PROVIDED RECORDS: Begin

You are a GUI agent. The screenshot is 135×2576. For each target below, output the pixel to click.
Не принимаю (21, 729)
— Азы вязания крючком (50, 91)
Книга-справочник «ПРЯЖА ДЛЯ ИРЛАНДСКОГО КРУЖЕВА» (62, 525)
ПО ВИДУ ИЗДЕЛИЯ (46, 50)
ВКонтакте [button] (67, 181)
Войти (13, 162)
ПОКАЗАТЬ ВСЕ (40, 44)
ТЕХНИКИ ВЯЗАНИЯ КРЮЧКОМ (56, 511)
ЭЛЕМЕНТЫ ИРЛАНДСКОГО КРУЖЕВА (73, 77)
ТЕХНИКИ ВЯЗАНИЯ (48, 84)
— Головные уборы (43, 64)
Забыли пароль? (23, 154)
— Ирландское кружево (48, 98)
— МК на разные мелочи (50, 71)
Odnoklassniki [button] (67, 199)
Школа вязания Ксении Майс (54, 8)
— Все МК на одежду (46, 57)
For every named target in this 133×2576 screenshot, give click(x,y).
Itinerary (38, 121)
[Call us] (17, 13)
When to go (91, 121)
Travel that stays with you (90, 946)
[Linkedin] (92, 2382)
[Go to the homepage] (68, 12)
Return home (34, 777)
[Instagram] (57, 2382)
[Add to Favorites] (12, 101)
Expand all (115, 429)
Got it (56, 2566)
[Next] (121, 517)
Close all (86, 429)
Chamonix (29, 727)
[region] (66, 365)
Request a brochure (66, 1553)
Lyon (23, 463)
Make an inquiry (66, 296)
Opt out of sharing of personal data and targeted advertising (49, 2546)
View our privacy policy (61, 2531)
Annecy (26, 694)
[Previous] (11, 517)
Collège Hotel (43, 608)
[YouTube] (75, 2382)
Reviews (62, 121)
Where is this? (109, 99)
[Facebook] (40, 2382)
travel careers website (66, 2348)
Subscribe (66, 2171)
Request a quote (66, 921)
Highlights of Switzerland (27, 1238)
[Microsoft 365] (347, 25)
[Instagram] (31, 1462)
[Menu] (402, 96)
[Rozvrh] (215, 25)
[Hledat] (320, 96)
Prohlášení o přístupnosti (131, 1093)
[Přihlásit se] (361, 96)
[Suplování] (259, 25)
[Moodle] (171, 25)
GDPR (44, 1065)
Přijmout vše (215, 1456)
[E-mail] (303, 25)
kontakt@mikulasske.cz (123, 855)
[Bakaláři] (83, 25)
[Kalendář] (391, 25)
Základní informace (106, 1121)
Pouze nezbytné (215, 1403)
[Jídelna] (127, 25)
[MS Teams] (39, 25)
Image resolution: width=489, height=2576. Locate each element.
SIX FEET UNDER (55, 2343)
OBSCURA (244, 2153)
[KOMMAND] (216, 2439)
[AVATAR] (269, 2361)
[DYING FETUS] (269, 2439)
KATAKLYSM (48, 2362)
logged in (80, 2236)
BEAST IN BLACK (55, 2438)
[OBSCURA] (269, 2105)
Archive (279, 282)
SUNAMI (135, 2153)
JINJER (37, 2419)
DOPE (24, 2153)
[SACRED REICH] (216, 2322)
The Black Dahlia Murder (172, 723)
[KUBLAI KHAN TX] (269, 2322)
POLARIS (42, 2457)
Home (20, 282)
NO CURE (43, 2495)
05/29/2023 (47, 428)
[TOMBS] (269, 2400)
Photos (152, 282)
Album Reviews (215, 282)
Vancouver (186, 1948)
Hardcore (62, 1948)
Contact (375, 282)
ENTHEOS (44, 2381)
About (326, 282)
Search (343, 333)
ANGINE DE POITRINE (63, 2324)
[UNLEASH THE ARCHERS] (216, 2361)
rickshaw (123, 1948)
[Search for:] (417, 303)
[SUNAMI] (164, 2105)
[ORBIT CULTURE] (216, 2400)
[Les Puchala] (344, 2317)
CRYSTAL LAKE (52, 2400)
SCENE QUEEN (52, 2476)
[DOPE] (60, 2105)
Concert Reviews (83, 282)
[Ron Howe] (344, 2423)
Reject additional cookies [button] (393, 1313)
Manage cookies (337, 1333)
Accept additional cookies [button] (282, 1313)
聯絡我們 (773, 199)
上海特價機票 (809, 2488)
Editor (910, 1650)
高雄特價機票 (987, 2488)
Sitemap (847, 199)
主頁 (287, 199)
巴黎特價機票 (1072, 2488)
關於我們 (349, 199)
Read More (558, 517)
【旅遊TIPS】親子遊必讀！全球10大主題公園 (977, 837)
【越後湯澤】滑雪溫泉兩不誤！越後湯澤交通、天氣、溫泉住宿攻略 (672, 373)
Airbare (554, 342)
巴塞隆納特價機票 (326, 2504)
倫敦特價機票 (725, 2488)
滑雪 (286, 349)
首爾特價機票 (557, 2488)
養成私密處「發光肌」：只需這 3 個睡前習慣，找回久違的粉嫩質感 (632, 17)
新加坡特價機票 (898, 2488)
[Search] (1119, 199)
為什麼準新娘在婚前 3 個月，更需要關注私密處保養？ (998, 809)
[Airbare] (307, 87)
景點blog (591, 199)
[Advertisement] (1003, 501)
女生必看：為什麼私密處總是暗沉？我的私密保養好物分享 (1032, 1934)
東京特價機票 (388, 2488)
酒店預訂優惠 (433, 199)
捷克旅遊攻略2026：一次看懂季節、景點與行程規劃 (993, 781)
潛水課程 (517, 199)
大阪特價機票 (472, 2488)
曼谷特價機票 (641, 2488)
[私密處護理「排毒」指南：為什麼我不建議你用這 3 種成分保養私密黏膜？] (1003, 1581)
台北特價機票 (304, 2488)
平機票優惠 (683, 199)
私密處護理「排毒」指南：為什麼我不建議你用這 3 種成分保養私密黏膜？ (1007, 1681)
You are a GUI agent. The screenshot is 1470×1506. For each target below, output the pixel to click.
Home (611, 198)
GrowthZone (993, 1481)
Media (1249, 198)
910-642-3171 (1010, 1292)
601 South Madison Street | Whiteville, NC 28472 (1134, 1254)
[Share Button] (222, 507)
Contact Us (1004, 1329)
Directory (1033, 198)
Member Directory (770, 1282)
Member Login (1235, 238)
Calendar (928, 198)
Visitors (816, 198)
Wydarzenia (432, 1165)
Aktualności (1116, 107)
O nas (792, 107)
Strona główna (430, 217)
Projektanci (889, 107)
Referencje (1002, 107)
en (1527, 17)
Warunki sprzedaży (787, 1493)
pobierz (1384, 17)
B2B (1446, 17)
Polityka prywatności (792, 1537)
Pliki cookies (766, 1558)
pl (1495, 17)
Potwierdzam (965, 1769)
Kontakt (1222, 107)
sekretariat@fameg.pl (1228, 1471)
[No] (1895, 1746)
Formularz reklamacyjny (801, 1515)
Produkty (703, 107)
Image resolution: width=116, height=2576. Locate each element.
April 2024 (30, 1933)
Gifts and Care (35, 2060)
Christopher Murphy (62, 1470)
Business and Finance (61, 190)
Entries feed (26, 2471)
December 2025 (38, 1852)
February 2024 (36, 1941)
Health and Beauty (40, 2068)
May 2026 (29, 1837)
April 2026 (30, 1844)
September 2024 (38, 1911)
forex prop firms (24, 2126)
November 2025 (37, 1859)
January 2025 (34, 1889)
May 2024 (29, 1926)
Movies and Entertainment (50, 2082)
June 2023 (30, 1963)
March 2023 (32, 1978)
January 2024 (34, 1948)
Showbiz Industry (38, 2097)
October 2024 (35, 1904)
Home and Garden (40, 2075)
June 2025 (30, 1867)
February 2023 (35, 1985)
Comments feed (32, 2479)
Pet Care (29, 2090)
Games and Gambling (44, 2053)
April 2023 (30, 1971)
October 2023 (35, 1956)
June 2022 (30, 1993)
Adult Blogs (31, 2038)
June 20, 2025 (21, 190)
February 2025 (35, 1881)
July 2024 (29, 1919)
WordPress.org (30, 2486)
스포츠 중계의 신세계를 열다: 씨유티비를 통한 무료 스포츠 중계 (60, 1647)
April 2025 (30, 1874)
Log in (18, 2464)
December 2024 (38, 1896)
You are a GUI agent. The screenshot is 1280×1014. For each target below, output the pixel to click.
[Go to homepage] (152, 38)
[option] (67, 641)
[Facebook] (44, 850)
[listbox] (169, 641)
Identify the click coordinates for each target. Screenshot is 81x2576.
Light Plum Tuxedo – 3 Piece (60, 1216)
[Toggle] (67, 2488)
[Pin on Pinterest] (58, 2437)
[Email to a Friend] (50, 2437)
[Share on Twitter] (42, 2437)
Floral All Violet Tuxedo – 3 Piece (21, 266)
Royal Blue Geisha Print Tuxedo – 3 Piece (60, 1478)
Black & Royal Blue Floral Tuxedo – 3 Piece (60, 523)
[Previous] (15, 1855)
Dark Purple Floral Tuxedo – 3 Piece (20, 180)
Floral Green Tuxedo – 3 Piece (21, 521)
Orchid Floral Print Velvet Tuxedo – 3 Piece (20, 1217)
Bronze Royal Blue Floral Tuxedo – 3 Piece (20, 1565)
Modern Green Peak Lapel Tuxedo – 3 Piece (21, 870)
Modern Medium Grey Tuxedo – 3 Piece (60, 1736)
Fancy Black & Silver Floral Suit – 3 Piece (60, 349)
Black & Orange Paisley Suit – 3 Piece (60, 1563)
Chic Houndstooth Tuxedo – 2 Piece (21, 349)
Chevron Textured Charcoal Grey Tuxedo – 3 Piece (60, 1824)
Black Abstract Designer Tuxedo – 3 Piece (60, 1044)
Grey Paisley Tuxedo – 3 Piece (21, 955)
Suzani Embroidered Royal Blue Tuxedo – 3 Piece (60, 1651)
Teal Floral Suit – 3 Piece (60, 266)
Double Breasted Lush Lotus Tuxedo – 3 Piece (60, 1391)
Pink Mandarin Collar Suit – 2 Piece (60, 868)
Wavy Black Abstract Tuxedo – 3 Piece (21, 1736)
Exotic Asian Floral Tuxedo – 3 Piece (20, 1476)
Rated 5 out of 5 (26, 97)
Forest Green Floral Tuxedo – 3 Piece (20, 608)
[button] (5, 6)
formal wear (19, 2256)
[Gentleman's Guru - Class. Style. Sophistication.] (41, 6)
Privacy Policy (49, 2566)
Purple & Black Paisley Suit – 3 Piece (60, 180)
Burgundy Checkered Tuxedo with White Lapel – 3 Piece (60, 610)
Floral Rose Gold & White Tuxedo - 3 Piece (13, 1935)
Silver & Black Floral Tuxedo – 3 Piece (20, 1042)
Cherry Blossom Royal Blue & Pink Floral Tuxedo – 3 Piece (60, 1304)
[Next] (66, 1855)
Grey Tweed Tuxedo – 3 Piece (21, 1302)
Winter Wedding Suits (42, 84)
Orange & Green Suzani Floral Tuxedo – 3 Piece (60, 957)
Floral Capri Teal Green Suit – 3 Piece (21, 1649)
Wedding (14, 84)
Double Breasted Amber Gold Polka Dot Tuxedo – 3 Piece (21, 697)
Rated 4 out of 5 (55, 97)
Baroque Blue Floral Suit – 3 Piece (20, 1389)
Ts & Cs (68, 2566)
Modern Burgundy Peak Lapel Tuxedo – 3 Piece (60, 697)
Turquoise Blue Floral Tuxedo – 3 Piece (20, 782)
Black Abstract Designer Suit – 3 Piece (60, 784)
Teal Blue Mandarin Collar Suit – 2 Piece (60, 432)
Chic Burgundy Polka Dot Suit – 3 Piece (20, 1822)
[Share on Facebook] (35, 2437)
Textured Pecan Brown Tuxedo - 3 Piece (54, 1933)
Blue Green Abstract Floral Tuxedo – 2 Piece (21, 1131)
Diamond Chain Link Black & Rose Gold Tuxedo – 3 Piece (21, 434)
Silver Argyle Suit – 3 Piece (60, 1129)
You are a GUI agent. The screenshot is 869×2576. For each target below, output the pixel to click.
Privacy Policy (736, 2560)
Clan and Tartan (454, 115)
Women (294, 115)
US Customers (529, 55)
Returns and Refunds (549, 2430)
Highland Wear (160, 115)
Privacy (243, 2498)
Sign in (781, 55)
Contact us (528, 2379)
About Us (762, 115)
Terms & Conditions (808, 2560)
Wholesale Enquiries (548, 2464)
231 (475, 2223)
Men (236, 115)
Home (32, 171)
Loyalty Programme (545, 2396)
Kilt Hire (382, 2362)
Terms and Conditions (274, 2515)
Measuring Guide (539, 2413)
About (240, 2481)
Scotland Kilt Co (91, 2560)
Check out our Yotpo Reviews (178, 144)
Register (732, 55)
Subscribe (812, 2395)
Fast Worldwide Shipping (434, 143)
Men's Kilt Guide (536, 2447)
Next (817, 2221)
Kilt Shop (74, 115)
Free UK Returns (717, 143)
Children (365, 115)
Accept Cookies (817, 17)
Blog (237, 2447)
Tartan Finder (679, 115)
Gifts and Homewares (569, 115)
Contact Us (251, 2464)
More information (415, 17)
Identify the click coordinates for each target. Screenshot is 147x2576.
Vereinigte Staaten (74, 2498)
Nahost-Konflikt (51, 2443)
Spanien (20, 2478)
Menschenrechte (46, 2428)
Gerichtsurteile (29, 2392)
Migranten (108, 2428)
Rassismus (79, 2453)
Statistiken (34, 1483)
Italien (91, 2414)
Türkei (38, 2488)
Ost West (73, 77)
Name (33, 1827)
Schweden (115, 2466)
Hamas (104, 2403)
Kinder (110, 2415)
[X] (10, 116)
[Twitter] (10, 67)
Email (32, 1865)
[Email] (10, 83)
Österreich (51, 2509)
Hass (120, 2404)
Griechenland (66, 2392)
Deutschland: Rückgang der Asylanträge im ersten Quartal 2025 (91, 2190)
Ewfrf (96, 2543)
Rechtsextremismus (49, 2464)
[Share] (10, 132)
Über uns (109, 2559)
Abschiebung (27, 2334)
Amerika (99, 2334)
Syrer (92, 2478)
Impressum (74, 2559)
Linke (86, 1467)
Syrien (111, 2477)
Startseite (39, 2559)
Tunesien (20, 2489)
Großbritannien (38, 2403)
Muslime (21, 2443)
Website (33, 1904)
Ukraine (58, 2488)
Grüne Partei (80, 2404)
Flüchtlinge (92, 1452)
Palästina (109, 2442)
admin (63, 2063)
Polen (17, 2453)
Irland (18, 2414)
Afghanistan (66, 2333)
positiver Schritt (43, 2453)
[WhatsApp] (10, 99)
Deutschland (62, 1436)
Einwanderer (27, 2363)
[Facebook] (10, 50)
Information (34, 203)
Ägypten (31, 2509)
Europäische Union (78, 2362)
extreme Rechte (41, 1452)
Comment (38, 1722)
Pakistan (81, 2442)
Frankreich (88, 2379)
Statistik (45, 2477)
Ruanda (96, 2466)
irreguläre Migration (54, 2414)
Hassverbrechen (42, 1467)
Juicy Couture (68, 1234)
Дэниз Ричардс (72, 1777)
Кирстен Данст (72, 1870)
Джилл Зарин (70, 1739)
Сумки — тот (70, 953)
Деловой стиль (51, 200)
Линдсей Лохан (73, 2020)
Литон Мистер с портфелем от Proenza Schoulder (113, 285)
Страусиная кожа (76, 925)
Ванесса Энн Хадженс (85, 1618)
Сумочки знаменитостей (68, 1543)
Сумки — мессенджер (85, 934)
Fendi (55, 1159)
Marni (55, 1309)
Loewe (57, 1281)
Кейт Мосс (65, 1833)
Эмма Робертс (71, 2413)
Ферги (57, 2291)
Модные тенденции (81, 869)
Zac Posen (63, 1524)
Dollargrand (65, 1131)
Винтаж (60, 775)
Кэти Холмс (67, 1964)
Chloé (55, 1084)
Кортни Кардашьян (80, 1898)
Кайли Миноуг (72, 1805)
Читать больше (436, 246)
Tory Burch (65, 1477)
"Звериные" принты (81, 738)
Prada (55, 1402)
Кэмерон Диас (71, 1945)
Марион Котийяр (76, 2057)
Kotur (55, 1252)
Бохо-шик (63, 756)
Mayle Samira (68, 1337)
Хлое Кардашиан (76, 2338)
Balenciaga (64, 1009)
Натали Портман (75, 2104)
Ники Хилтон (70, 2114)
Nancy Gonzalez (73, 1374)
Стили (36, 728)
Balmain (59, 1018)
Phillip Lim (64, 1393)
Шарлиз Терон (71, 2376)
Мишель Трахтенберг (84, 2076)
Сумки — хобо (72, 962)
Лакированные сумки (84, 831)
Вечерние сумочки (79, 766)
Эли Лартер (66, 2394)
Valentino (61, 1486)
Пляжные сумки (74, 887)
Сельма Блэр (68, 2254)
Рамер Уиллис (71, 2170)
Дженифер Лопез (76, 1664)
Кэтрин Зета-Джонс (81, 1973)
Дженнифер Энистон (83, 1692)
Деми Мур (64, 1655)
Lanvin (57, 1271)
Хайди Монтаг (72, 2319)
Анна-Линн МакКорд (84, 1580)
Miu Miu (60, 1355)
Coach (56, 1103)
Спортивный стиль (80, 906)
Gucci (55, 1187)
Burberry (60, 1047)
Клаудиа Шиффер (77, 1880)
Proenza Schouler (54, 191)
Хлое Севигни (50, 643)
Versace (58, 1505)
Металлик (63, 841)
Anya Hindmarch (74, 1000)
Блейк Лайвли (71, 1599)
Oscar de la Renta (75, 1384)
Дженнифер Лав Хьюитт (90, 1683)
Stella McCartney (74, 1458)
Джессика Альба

PROVIDED RECORDS: End

▶ EXERCISE AIM
Of the entries above, repeat exactly the lines from the line with "Member Login (1235, 238)" through the line with "Image resolution: width=116, height=2576.", both of them included.

▶ RESPONSE
Member Login (1235, 238)
Calendar (928, 198)
Visitors (816, 198)
Wydarzenia (432, 1165)
Aktualności (1116, 107)
O nas (792, 107)
Strona główna (430, 217)
Projektanci (889, 107)
Referencje (1002, 107)
en (1527, 17)
Warunki sprzedaży (787, 1493)
pobierz (1384, 17)
B2B (1446, 17)
Polityka prywatności (792, 1537)
Pliki cookies (766, 1558)
pl (1495, 17)
Potwierdzam (965, 1769)
Kontakt (1222, 107)
sekretariat@fameg.pl (1228, 1471)
[No] (1895, 1746)
Formularz reklamacyjny (801, 1515)
Produkty (703, 107)
Image resolution: width=116, height=2576. Locate each element.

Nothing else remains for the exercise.